Teias que a Democracia tece. Haja decência

Na continuidade do meu post anterior, recortei este artigo do jornal Público de hoje (para o ler, basta clicar sobre o mesmo) para que ninguém tenha dúvidas de quão apertadas são as teias dos grandes interesses económicos e quão difícil é para as autoridades judiciais e políticas realizar o seu trabalho até apurarem a verdade dos factos.
Como facilmente se percebe, tanto as instituições bancárias envolvidas (BPN e BdP) como as empresas de auditoria recusam-se a enviar informações e obedecer à intimação do grupo parlamentar de inquérito a coberto da almofada branqueadora do "sigilo profissional". As auditorias chegam ao cúmulo de afirmar não disporem de arquivo dos respectivos relatórios de actas e reuniões dos conselhos de administração!
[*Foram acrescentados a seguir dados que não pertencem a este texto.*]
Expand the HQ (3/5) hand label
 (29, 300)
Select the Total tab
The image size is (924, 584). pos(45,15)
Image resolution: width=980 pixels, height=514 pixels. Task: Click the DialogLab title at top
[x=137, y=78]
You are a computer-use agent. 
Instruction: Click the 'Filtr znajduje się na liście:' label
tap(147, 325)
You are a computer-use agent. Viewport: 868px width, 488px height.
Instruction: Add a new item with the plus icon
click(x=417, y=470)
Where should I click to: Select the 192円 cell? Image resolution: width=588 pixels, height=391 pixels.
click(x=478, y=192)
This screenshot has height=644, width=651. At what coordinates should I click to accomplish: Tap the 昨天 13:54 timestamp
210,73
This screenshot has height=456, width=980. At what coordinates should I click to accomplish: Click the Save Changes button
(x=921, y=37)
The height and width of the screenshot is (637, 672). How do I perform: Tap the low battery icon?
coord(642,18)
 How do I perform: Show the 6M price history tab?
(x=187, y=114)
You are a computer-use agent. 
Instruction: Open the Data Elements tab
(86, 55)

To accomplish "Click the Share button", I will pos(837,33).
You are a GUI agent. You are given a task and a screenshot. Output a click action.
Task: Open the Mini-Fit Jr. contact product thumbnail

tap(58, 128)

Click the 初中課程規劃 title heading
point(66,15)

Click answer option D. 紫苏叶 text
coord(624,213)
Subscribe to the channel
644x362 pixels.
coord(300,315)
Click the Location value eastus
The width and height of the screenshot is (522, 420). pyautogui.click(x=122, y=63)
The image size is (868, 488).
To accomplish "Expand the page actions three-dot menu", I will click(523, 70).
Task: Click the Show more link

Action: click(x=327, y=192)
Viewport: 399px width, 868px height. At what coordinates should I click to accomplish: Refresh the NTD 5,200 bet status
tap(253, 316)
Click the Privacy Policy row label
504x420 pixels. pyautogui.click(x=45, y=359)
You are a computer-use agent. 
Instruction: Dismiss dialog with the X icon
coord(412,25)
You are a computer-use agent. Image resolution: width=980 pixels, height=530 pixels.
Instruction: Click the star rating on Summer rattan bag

Pergunta-se: para que prestam as auditorias e o pomposo Conselho Nacional de Supervisores Financeiros?
E qual é o papel do Estado em todo este imbrógio? Será para se subjugar a estes poderes ocultos que os liberais vivem a reclamar menos Estado, melhor Estado? O aparelho do Estado é ineficaz e pesado, mas o da Banca ainda o é mais. E caro. É chegado o momento de abranger o discurso até aos Banqueiros. Menos Bancos, melhores Bancos. O que é que nós queremos, afinal?
Até faz algum sentido que os funcionários da Assembleia da República sejam obrigados a jurar segredo sobre o que sabem das investigações, mas já não faz sentido nenhum que o público não tenha conhecimento assíduo e claro sobre evolução das mesmas. Até ao "arquivo" final, pelo menos.